> [EXERCISE OBJECTIVE] The response should contain every entry, reproduced exactly.

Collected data
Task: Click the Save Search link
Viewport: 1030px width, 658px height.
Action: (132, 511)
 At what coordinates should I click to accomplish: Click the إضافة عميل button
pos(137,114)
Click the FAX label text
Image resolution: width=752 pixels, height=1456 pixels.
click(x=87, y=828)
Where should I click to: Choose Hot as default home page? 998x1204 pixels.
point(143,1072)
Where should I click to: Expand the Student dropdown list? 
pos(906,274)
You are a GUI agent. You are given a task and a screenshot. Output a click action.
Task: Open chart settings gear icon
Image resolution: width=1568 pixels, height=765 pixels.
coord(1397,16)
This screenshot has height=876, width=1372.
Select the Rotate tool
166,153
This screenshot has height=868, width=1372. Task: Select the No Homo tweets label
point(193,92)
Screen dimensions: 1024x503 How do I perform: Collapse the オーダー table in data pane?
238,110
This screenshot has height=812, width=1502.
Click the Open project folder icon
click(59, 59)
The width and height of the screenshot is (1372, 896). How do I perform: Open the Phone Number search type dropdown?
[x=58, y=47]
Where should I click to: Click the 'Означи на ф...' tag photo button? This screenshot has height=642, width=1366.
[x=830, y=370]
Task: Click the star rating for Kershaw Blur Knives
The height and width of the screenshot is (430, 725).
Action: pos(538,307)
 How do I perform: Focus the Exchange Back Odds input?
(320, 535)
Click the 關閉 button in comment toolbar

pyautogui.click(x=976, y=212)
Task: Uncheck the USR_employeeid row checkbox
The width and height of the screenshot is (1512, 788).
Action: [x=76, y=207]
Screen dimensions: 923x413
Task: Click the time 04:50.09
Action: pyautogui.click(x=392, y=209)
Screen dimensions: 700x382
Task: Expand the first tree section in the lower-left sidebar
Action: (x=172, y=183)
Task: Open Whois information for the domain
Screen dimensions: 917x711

> [FINISHED TASK]
Task: Click the Save Search link
Viewport: 1030px width, 658px height.
Action: (132, 511)
 At what coordinates should I click to accomplish: Click the إضافة عميل button
pos(137,114)
Click the FAX label text
Image resolution: width=752 pixels, height=1456 pixels.
click(x=87, y=828)
Where should I click to: Choose Hot as default home page? 998x1204 pixels.
point(143,1072)
Where should I click to: Expand the Student dropdown list? 
pos(906,274)
You are a GUI agent. You are given a task and a screenshot. Output a click action.
Task: Open chart settings gear icon
Image resolution: width=1568 pixels, height=765 pixels.
coord(1397,16)
This screenshot has height=876, width=1372.
Select the Rotate tool
166,153
This screenshot has height=868, width=1372. Task: Select the No Homo tweets label
point(193,92)
Screen dimensions: 1024x503 How do I perform: Collapse the オーダー table in data pane?
238,110
This screenshot has height=812, width=1502.
Click the Open project folder icon
click(59, 59)
The width and height of the screenshot is (1372, 896). How do I perform: Open the Phone Number search type dropdown?
[x=58, y=47]
Where should I click to: Click the 'Означи на ф...' tag photo button? This screenshot has height=642, width=1366.
[x=830, y=370]
Task: Click the star rating for Kershaw Blur Knives
The height and width of the screenshot is (430, 725).
Action: pos(538,307)
 How do I perform: Focus the Exchange Back Odds input?
(320, 535)
Click the 關閉 button in comment toolbar

pyautogui.click(x=976, y=212)
Task: Uncheck the USR_employeeid row checkbox
The width and height of the screenshot is (1512, 788).
Action: [x=76, y=207]
Screen dimensions: 923x413
Task: Click the time 04:50.09
Action: pyautogui.click(x=392, y=209)
Screen dimensions: 700x382
Task: Expand the first tree section in the lower-left sidebar
Action: (x=172, y=183)
Task: Open Whois information for the domain
Screen dimensions: 917x711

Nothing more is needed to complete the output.